Shareholders have filed another securities-fraud suit against Fidelity Holdings Inc. and three present or former officers, accusing the company of making false and misleading statements to sell stock, with the proceeds used to acquire assets for its automobile dealership division.
The alleged misrepresentations appeared in 1999 press releases and documents filed with the Securities and Exchange Commission, according to the complaint in U.S. District Court in Brooklyn, N.Y. Fidelity is based in Kew Gardens, N.Y.
The plaintiffs also allege that Chairman Bruce Bendell, former CEO Doron Cohen and CFO Richard Feinstein illegally used nonpublic, insider information to sell millions of dollars worth of their own stock.
Fidelity's retail dealership division, Major Automotive, handles 12 franchises at eight locations and has several more acquisitions pending.
Division Vice President Mordechai Book said the company will try to consolidate the case with about a dozen previously filed securities cases. 'I don't believe this is a case we can lose,' Book said, but he said that a settlement is possible.
In a written statement, Fidelity criticized the securities fraud claims as being 'wholly without merit.'
He called them 'an outgrowth of the decline in valuations of certain technology sectors since April and various false and defamatory messages concerning the company that have appeared on Internet message boards during the past several months.'
On Nov. 13, the company announced plans to 'focus its activities exclusively on Major Automotive' and divest all nonautomotive operations. The company said it's actively seeking buyers for those operations.
In the announcement, Bendell, who also is CEO, said: 'Major Automotive has grown rapidly even as a portion of our cash resources and management time have been utilized for our technology division.
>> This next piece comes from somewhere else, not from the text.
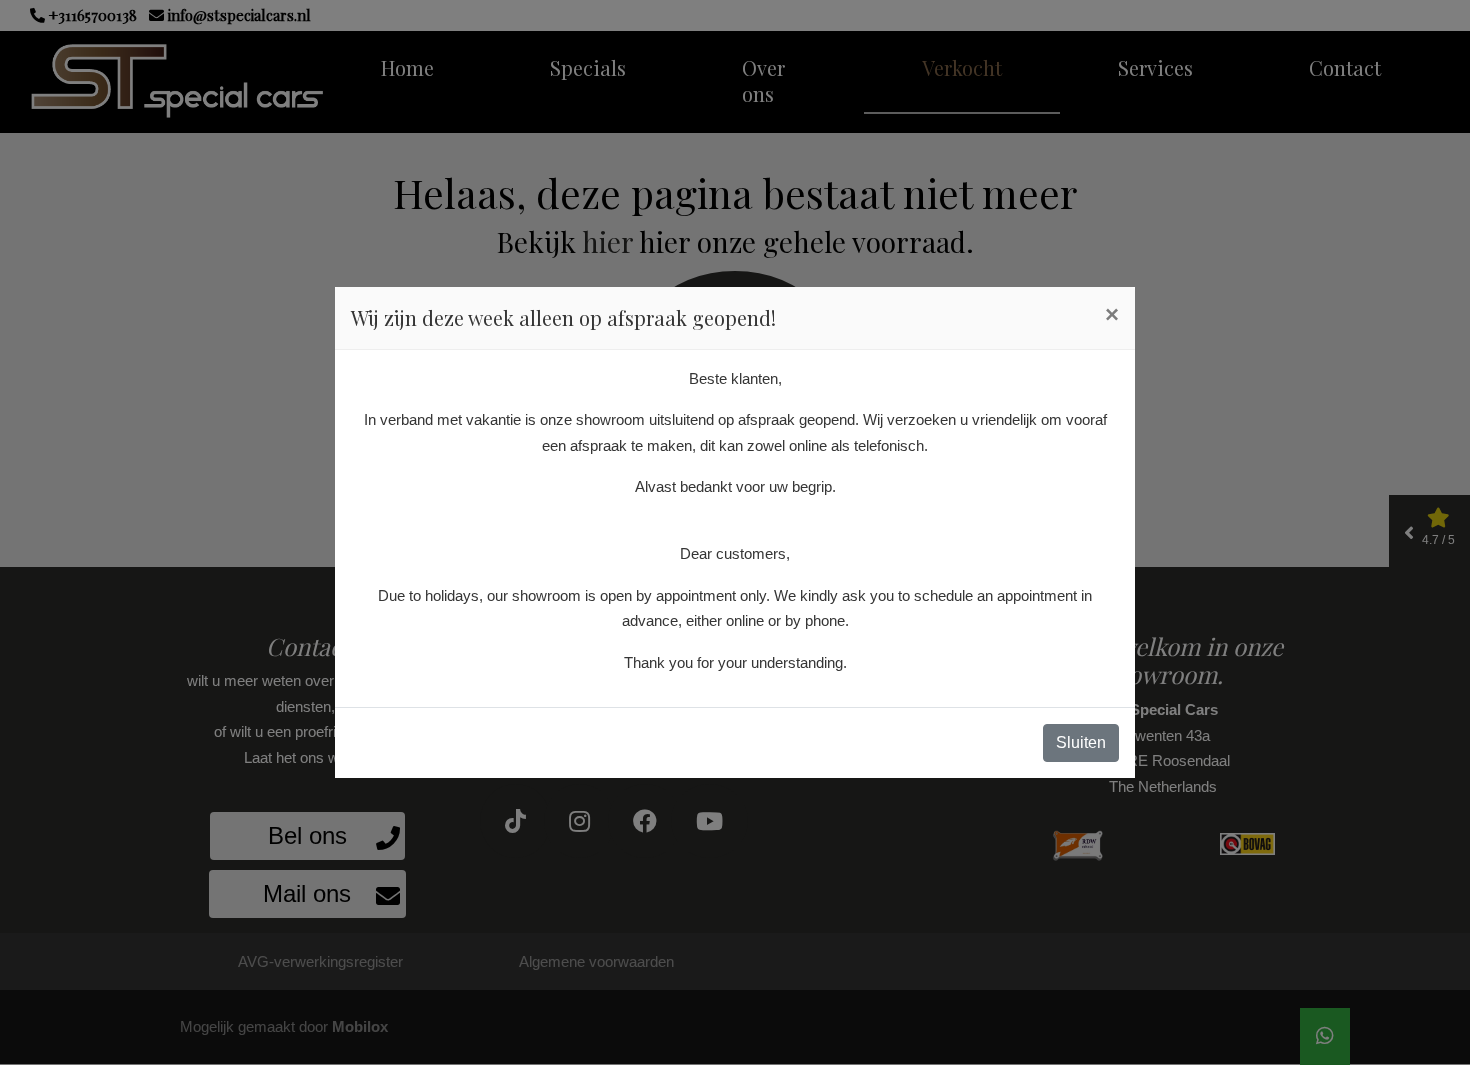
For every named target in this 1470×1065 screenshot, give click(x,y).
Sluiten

Management has proven that it has the talent and expertise necessary to successfully run a diverse multiline automotive business.'
The investors' suit claims that the misconduct by the company and its officers caused the price of stock on the Nasdaq exchange to drop from as high as $20 to as low as $2 a share between June 1999 and May 2000.
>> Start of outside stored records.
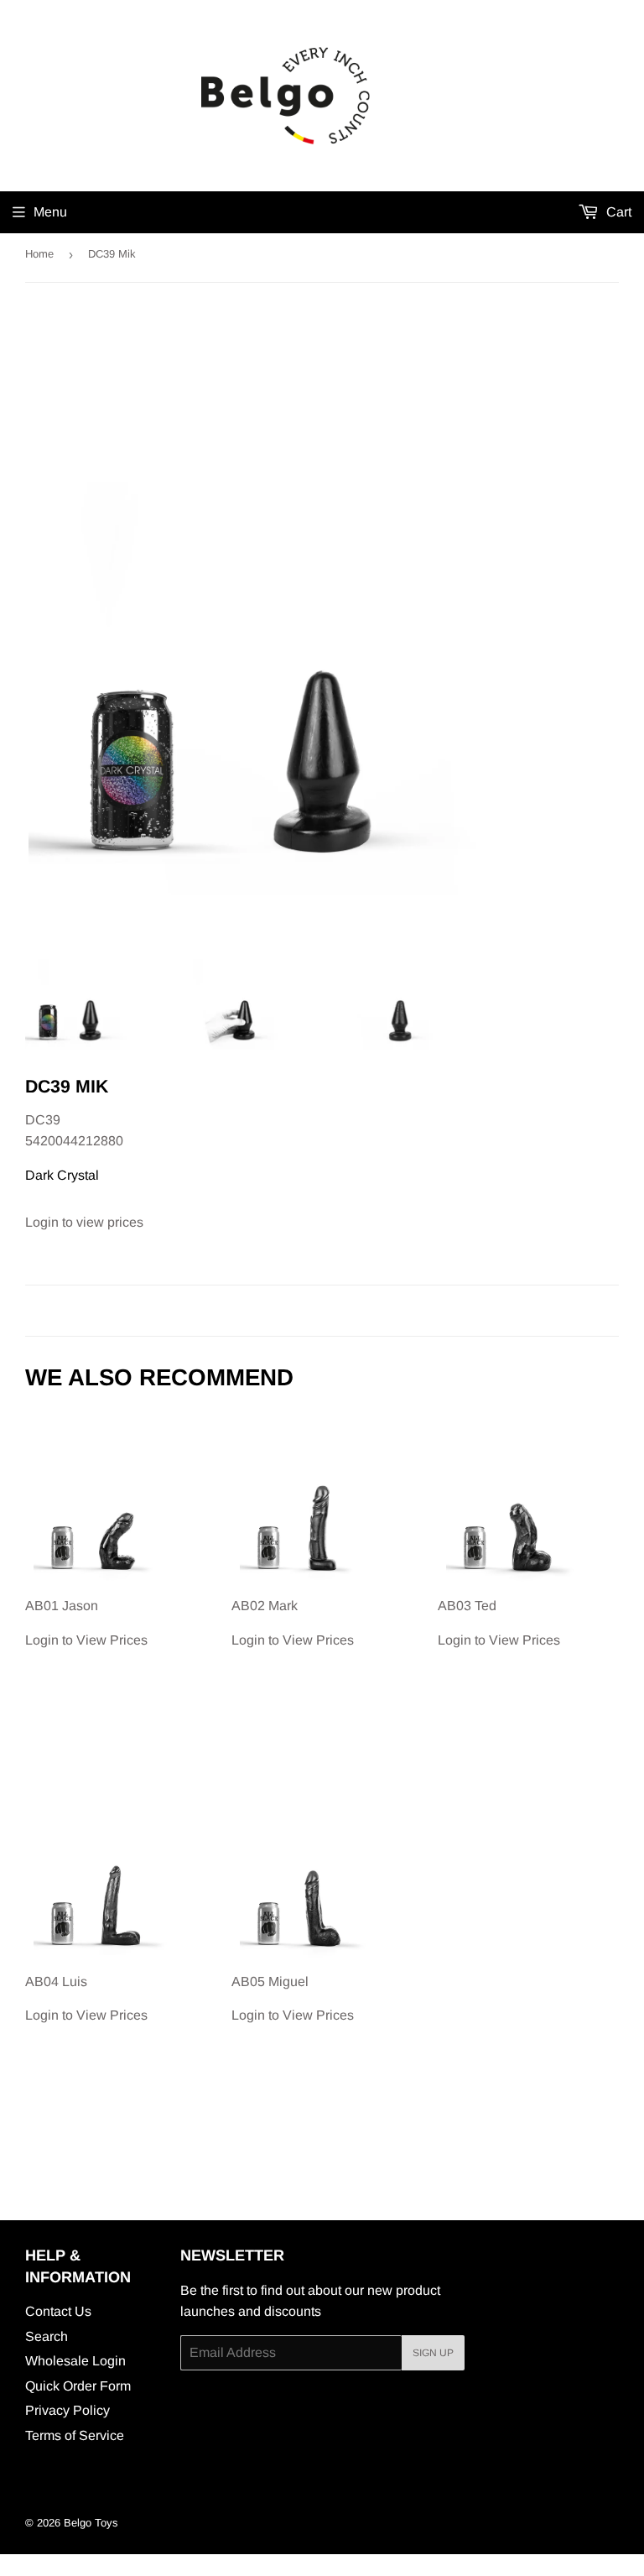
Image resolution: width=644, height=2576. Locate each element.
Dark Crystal (62, 1175)
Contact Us (58, 2311)
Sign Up (433, 2353)
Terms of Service (74, 2435)
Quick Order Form (78, 2386)
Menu (50, 212)
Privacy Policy (67, 2410)
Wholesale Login (75, 2361)
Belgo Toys (91, 2522)
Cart (617, 212)
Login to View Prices (86, 1622)
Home (39, 254)
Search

It alleges that the company made efforts to 'manipulate and artificially inflate the price' of common stock so that the stock could be used to acquire other dealerships.
Many of the claims involve statements about operations, investments, finances and profit prospects for Fidelity's technology subsidiary, Computer Business Sciences Inc.
The suit seeks an undetermined amount of damages, and one of the plaintiffs' lawyers, Howard Longman of New York, said there is no estimate yet of the amount investors may have lost in that 11-month period.